His mouth turned up thoughtfully as he rustled his dark hair with his hand.  “Besides, I’m sick of traveling anyway.  A centuries’ worth of novel experiences is enough to last a lifetime.  I even missed dear old Skull Hollow.”

His eyes—a black identical to his sister’s—narrowed, adding an ominous undertone to his words.

Eliot nodded, feeling a similar boredom of travel.  “But,” he added.  “They’ve changed the name; it’s Wafter’s Point now.”

He remembered his annoyance at trying to find the town on a map.

“All the more reason to return, I suppose,” Hazel added.  With a dainty slide of her tongue she erased all traces of red liquid from her lips.  “The mortals should realize who truly owns this town, regardless.”

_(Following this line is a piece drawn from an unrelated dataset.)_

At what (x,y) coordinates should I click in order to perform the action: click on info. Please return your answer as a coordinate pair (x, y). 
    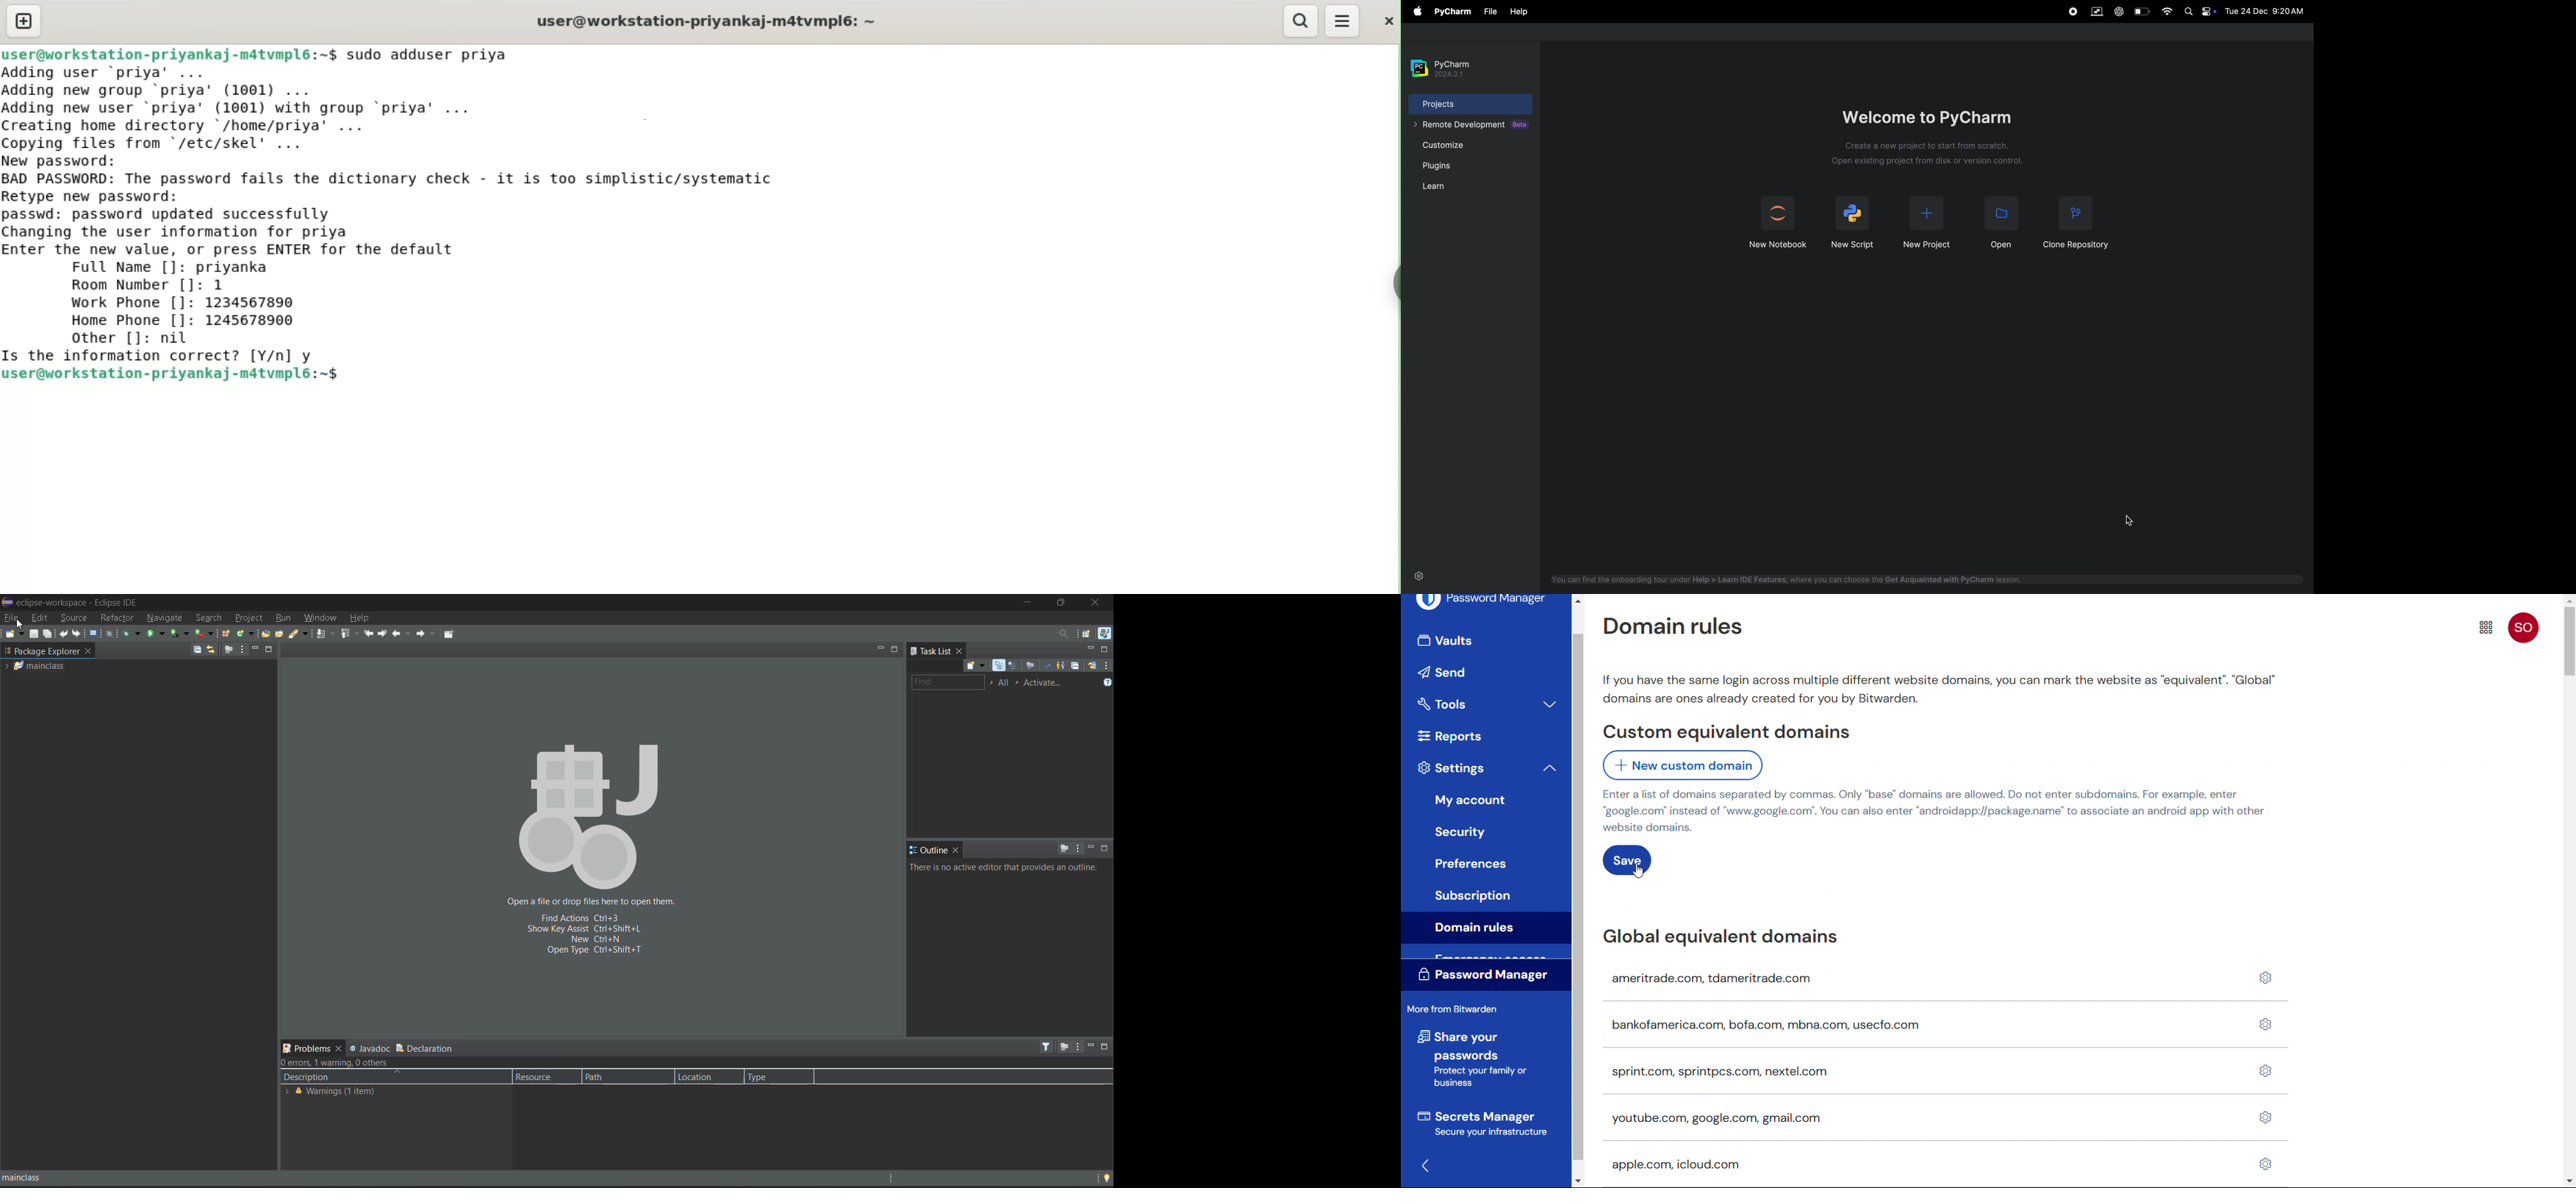
    Looking at the image, I should click on (1007, 867).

Eliot kept his face blank.  Hazel was like that—always looking at the managerial side of things.  Though to mortal eyes she would appear barely in the prime of youth, a teenager at best, Eliot had no trouble imagining her elected as the town’s mayor before long.

Sage on the other hand…

Well, Eliot pitied whichever mortal girls would no doubt fall under his accomplice’s charm.  It happened wherever they went—Sage was a heartbreaker…in the literal sense.

“Are we in agreement?”  He asked out loud.

Sage nodded and went back to toying with his drink’s rim, already bored.  Hazel sighed.

“I suppose.”

“Good.”  Eliot turned and headed for the doorway that led to the rest of the massive house.

“Just stay out of trouble.”

“Can do,” he heard Sage whisper ominously, while Hazel tossed him a halfhearted “don’t we always?”